Duplicate the rows below from the line holding "Where should I click to: Click the Security" through the line holding "Go to Before", inclusive, keeping every character as it appears.

**********

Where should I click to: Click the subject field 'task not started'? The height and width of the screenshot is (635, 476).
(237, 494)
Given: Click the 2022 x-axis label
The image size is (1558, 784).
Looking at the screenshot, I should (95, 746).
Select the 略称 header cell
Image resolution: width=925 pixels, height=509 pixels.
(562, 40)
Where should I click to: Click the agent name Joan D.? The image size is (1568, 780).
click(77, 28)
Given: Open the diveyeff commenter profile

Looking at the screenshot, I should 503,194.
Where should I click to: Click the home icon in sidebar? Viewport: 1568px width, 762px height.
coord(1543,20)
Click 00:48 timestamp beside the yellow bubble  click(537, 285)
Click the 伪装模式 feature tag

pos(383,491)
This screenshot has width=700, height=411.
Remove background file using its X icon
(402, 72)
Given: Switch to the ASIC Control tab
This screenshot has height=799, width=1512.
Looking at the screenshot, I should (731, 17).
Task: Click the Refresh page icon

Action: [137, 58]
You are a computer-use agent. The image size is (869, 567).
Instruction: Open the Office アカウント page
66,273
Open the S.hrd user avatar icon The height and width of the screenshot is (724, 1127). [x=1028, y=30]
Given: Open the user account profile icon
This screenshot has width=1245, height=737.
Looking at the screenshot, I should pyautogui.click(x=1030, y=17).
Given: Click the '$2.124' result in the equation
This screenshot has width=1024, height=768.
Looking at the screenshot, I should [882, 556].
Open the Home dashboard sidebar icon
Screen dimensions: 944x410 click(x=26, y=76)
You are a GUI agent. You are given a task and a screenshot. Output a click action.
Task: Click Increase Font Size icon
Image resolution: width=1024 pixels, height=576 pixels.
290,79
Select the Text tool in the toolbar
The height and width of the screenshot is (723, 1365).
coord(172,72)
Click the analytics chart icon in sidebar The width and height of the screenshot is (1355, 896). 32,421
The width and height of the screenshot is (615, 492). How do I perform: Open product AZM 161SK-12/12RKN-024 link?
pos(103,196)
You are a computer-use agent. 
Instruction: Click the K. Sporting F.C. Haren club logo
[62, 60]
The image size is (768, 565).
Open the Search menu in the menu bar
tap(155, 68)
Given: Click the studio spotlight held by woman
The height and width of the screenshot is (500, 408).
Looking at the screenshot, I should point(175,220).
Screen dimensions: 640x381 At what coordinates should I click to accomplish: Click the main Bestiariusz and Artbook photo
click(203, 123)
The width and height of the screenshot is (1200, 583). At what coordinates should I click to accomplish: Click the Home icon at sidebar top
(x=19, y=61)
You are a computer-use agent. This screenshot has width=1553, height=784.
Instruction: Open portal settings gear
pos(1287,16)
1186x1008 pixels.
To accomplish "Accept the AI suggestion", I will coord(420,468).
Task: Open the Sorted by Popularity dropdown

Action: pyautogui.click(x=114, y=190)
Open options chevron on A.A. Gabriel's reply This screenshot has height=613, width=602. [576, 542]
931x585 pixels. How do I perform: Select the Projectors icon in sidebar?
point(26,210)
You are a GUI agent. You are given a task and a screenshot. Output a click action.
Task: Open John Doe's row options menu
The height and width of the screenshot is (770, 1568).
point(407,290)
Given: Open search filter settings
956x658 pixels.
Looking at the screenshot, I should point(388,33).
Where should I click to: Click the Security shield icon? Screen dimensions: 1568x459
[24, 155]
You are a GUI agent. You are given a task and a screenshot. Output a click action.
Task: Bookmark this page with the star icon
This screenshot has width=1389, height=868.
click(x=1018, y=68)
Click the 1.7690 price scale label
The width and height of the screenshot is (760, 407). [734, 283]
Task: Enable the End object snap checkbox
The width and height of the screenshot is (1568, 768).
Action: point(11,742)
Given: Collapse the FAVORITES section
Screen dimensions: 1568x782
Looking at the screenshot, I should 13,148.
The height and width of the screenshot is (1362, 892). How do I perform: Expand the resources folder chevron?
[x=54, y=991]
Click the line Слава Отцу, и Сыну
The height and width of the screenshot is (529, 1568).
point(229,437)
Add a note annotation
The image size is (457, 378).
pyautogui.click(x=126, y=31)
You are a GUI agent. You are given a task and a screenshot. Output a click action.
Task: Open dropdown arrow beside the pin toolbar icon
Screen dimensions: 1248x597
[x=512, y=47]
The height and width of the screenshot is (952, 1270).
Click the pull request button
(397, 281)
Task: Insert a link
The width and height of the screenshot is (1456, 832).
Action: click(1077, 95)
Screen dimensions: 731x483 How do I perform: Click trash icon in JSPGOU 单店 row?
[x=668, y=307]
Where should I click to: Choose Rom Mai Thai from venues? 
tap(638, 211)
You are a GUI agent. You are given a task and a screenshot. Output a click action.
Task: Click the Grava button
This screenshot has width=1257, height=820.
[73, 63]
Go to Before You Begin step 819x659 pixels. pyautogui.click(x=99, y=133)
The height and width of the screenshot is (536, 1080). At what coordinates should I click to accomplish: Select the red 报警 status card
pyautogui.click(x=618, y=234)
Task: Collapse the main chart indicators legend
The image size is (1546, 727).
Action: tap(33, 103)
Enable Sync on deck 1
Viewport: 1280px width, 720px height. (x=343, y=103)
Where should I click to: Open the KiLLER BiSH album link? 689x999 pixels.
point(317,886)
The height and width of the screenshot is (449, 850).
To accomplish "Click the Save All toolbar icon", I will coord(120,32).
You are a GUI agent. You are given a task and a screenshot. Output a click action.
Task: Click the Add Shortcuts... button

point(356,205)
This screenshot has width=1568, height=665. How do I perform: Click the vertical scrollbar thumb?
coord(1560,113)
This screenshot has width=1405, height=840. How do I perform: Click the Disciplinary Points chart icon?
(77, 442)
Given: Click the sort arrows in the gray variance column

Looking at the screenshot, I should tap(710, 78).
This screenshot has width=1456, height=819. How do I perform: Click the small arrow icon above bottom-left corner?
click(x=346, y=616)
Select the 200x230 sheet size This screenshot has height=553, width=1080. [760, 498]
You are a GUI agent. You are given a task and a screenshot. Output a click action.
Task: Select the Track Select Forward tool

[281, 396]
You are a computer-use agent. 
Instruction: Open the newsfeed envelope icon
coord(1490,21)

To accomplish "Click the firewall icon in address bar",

**********

● **Written reply**
Where should I click to: Click the Security shield icon? Screen dimensions: 1568x459
[24, 155]
You are a GUI agent. You are given a task and a screenshot. Output a click action.
Task: Bookmark this page with the star icon
This screenshot has width=1389, height=868.
click(x=1018, y=68)
Click the 1.7690 price scale label
The width and height of the screenshot is (760, 407). [734, 283]
Task: Enable the End object snap checkbox
The width and height of the screenshot is (1568, 768).
Action: point(11,742)
Given: Collapse the FAVORITES section
Screen dimensions: 1568x782
Looking at the screenshot, I should 13,148.
The height and width of the screenshot is (1362, 892). How do I perform: Expand the resources folder chevron?
[x=54, y=991]
Click the line Слава Отцу, и Сыну
The height and width of the screenshot is (529, 1568).
point(229,437)
Add a note annotation
The image size is (457, 378).
pyautogui.click(x=126, y=31)
You are a GUI agent. You are given a task and a screenshot. Output a click action.
Task: Open dropdown arrow beside the pin toolbar icon
Screen dimensions: 1248x597
[x=512, y=47]
The height and width of the screenshot is (952, 1270).
Click the pull request button
(397, 281)
Task: Insert a link
The width and height of the screenshot is (1456, 832).
Action: click(1077, 95)
Screen dimensions: 731x483 How do I perform: Click trash icon in JSPGOU 单店 row?
[x=668, y=307]
Where should I click to: Choose Rom Mai Thai from venues? 
tap(638, 211)
You are a GUI agent. You are given a task and a screenshot. Output a click action.
Task: Click the Grava button
This screenshot has width=1257, height=820.
[73, 63]
Go to Before You Begin step 819x659 pixels. pyautogui.click(x=99, y=133)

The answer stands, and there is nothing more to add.